1 Repris de Acts and Facts, vol. 41, n° 11, novembre 2012. Aimablement traduit par Claude EON.

2 Docteur (PhD) en génétique.

3 The ENCODE Project Consortium. 2012. “An integrated Encyclopædia of DNA Elements in the Human Genome”. Nature, 489 (7 414) : 57-74.

4 International Human Genome Sequencing Consortium.2004. “Finishing the euchromatic sequence of the human genome”. Nature 431 (7011): 931-945.

5 The ENCODE Project Consortium. 2007. “Identification and Analysis of Functional elements in 1% of the Human Genome by the ENCODE Pilot Project”, in. Nature 447 (7 146) ; 779-816.

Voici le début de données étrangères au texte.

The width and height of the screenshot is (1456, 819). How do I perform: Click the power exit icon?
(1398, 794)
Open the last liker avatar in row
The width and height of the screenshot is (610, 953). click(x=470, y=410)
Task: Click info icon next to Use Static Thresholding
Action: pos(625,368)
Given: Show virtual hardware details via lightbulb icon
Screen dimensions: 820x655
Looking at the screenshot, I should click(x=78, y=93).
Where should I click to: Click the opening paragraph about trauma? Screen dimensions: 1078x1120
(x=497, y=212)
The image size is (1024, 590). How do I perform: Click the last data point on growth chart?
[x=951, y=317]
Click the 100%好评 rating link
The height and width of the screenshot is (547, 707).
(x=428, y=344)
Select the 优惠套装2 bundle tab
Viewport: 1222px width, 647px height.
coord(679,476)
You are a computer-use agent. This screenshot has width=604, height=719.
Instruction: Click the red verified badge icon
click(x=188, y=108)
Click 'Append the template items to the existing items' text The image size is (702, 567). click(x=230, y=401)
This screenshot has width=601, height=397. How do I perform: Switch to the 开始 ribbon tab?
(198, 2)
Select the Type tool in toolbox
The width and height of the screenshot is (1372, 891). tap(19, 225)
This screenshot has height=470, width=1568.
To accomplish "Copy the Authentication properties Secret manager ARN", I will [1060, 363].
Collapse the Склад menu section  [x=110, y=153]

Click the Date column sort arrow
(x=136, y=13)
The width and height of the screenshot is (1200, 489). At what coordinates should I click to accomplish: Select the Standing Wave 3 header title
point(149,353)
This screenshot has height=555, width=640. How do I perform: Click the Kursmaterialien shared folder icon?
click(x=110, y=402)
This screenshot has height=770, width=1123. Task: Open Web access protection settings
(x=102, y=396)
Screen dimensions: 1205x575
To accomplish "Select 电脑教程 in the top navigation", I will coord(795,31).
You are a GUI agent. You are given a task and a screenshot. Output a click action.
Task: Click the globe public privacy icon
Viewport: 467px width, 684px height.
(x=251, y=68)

6 Yong,E. “ENCODE: the rough guide to the human genome”. Discover Magazine. Posted on discovermagazine.com, 8 septembre 2012.

7 HALL S., “Hidden Treasures in Junk DNA”. in Scientific American, Posted on scientificamerican.com, 8 septembre 2012.

8 VICKARYOUS M. K. & HALL B K.,“Human cell type diversity, evolution, development and classification with special reference to cells derived from the neural crest”, in Biological Review 2006,.81 (3); 425-455.